■ Text passage
(begin)

Nicaragua–Yugoslavia relations
- Nicaragua: Yugoslavia

= Nicaragua–Yugoslavia relations =

Nicaragua and Yugoslavia

Relations between Nicaragua and Yugoslavia developed within the context of the Non-Aligned Movement, which was established in Belgrade in 1961. Both nations used the Non-Aligned Movement as a mechanism to further their own course in foreign policy and development. Within the Non-Aligned Movement, Yugoslavia closely collaborated with self-described core members of India and Egypt while Nicaragua followed self-described progressive group in which Cuba played prominent role. Relations between the two countries were affected by this division within the movement's membership. After the 1948 Tito-Stalin split, Yugoslavia insisted on equidistance towards both blocs during the Cold War and perceived Nicaragua as de facto Soviet aligned country; Yugoslavia therefore opposed Nicaraguan bid to host the 1989 conference, just 10 years after Cuba hosted it in 1979, and submitted its own counter-bid which was selected by the movement.

(end)

■ Provided data
(begin)

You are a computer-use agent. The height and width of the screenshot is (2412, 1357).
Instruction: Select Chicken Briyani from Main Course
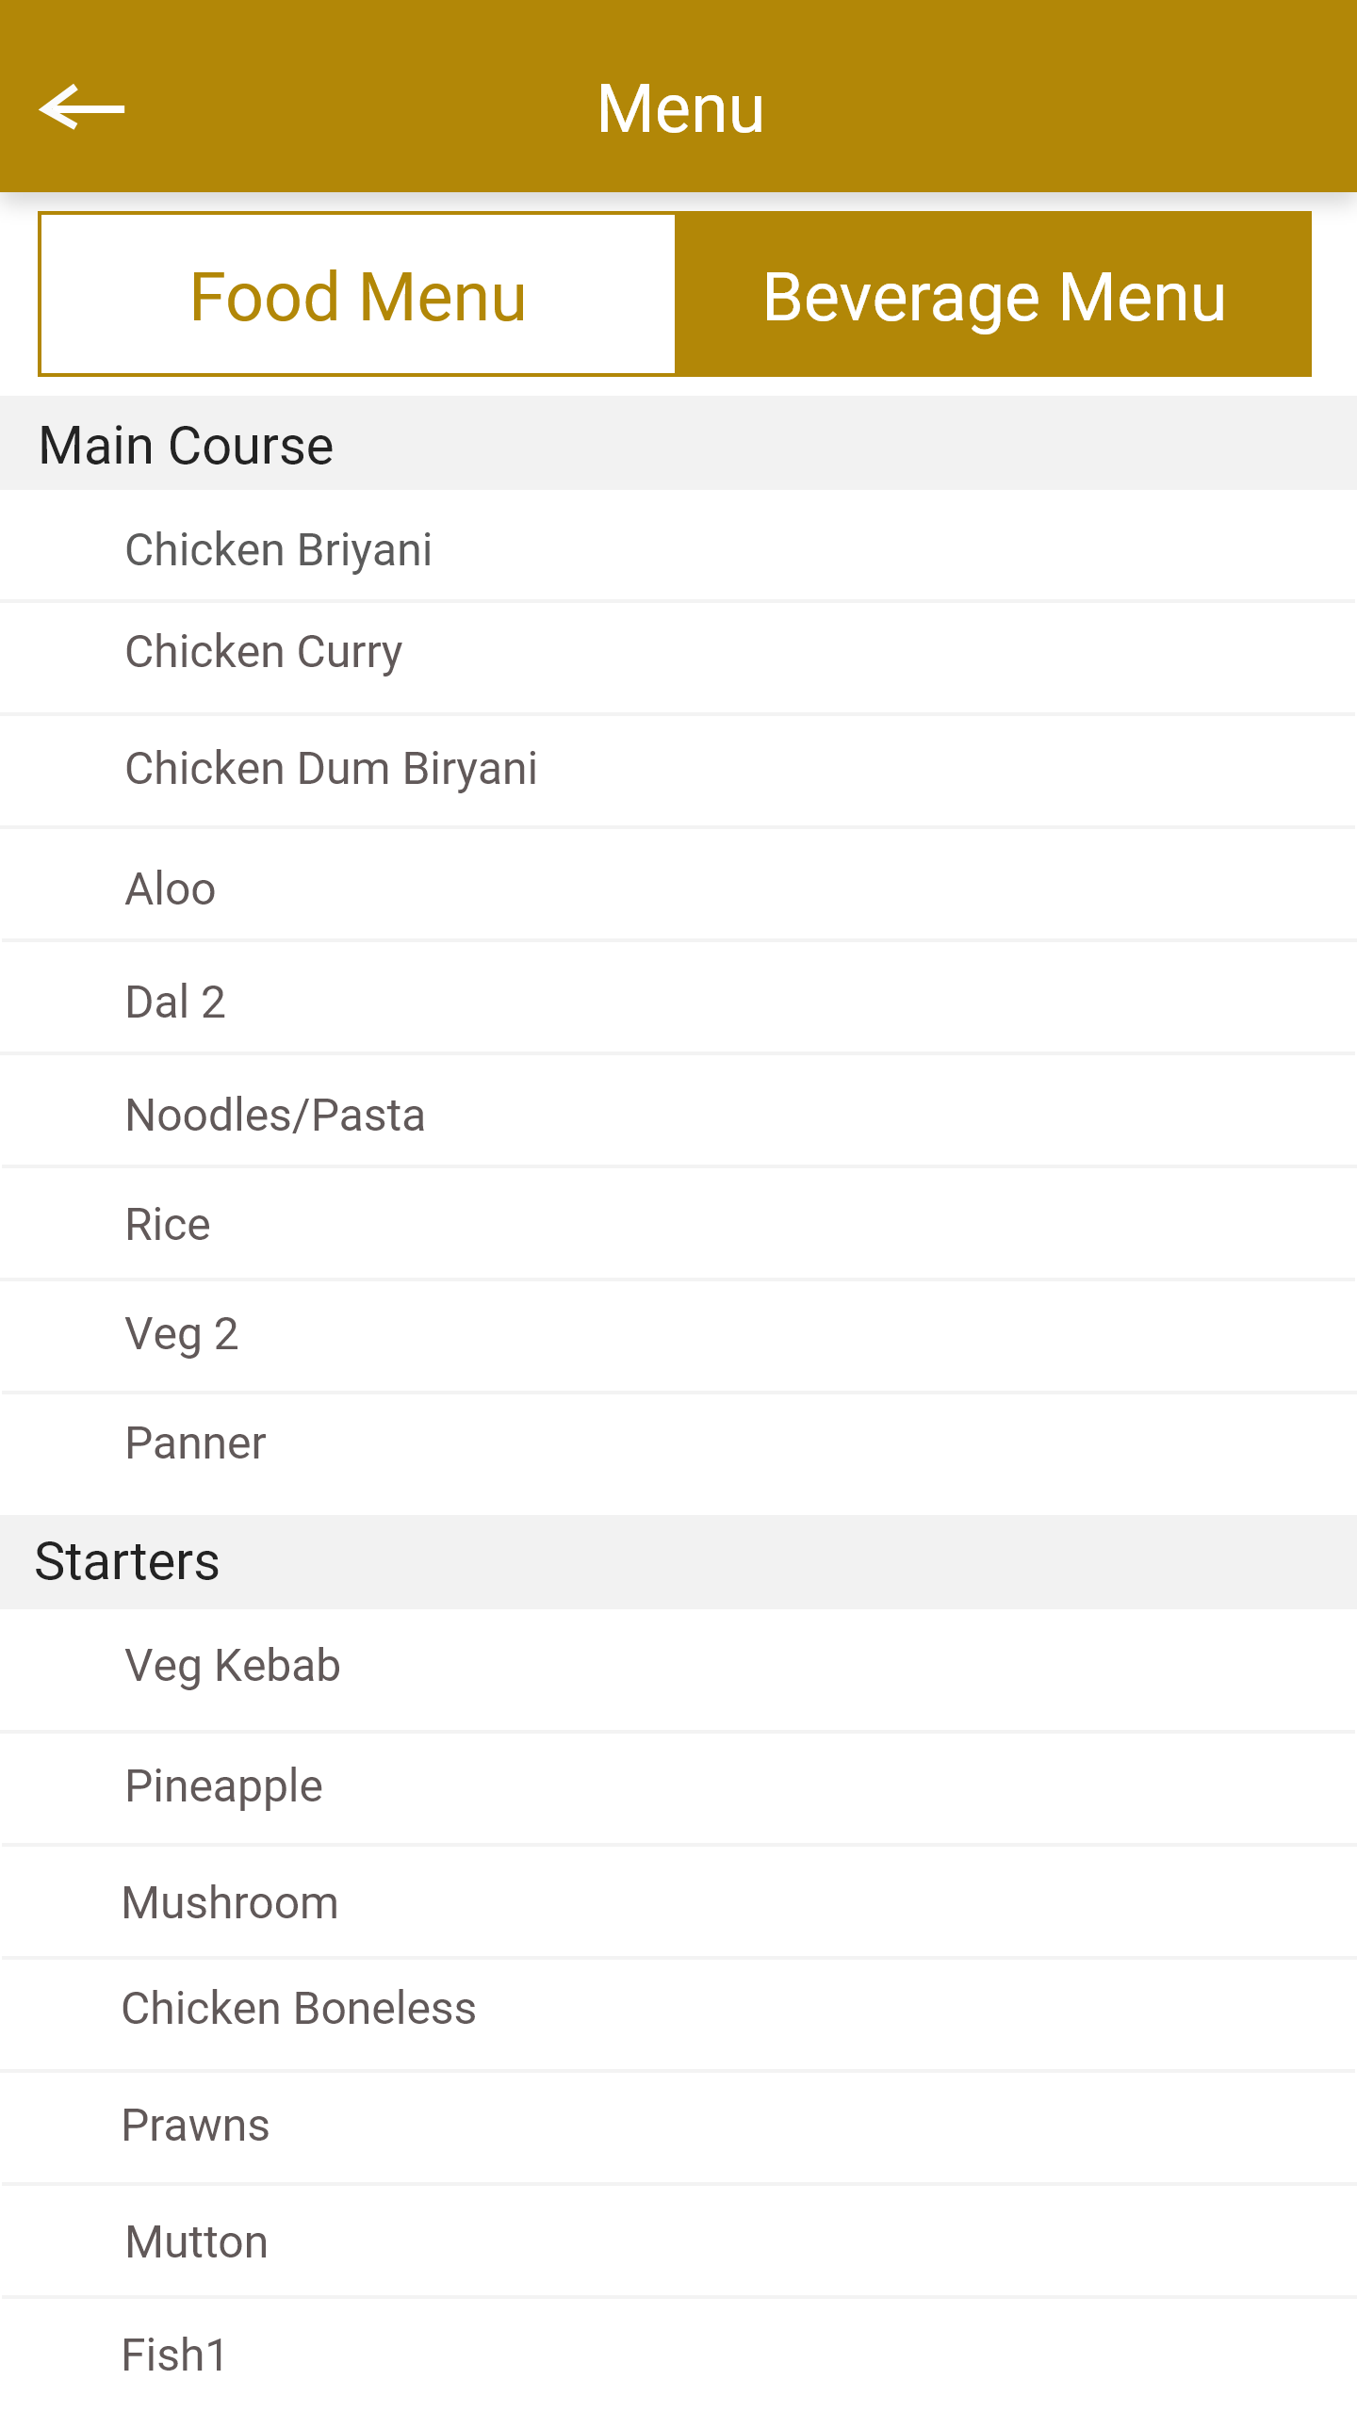(279, 549)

(end)

■ Directions
Please answer from the Nicaragua–Yugoslavia relations article: in which city was the Non-Aligned Movement established?

■ Task solution
Belgrade.